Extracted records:
################

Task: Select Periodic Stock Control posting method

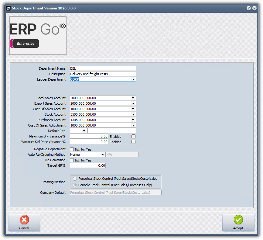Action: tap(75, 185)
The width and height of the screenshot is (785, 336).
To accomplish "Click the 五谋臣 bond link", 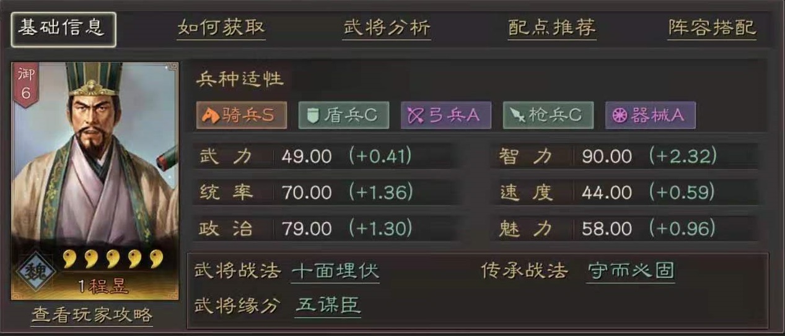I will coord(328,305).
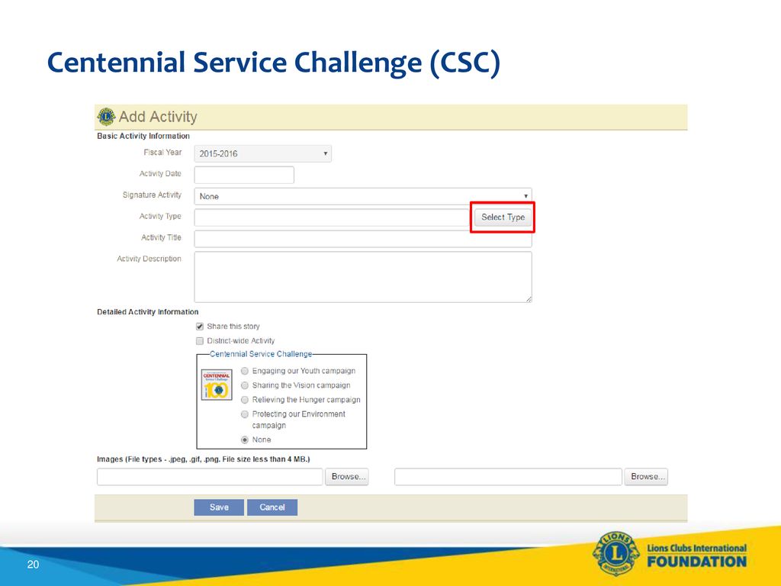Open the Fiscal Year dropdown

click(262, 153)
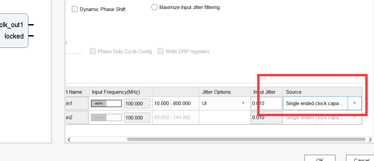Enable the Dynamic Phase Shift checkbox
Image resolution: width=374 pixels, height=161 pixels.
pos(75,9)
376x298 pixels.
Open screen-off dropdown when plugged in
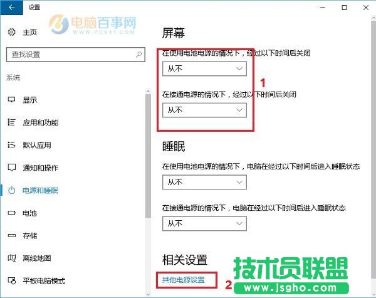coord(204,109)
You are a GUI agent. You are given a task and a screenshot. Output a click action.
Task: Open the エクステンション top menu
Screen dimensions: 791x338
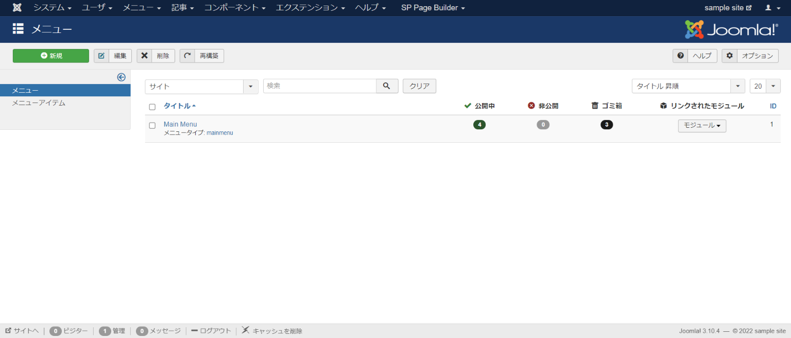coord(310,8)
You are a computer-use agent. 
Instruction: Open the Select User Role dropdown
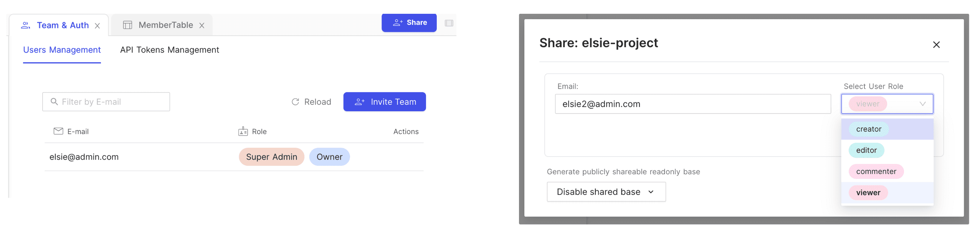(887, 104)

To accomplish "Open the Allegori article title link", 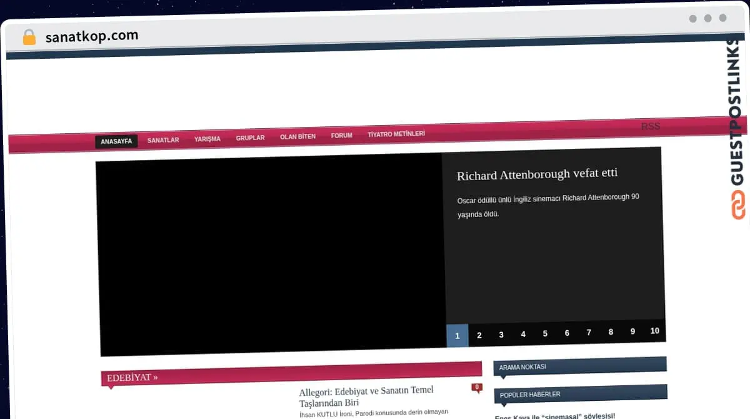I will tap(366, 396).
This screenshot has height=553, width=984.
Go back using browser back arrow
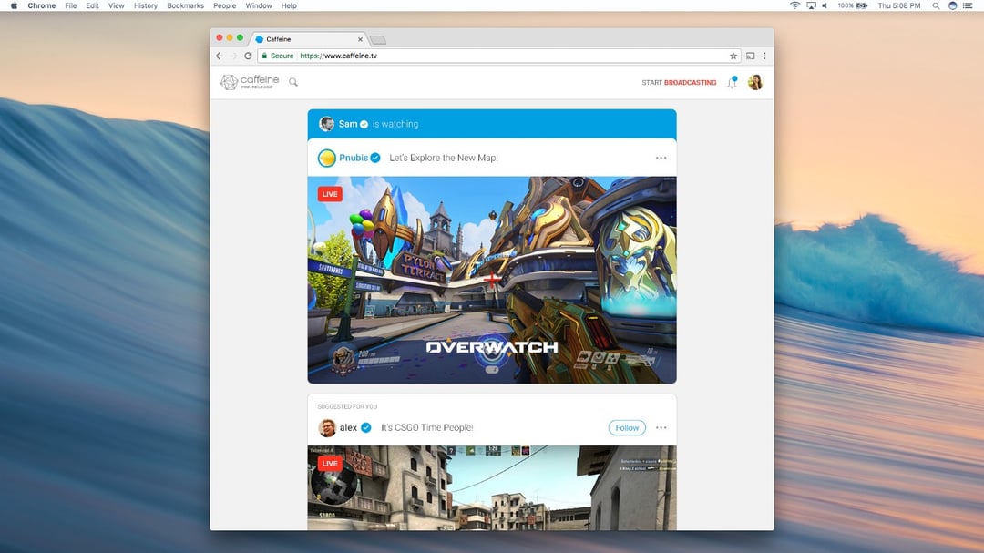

################

Task description: In the records above, find the line that contains "This screenshot has height=553, width=984.". Print it and every later line exactly, omitting the pictures.

Solved exercise:
This screenshot has height=553, width=984.
Go back using browser back arrow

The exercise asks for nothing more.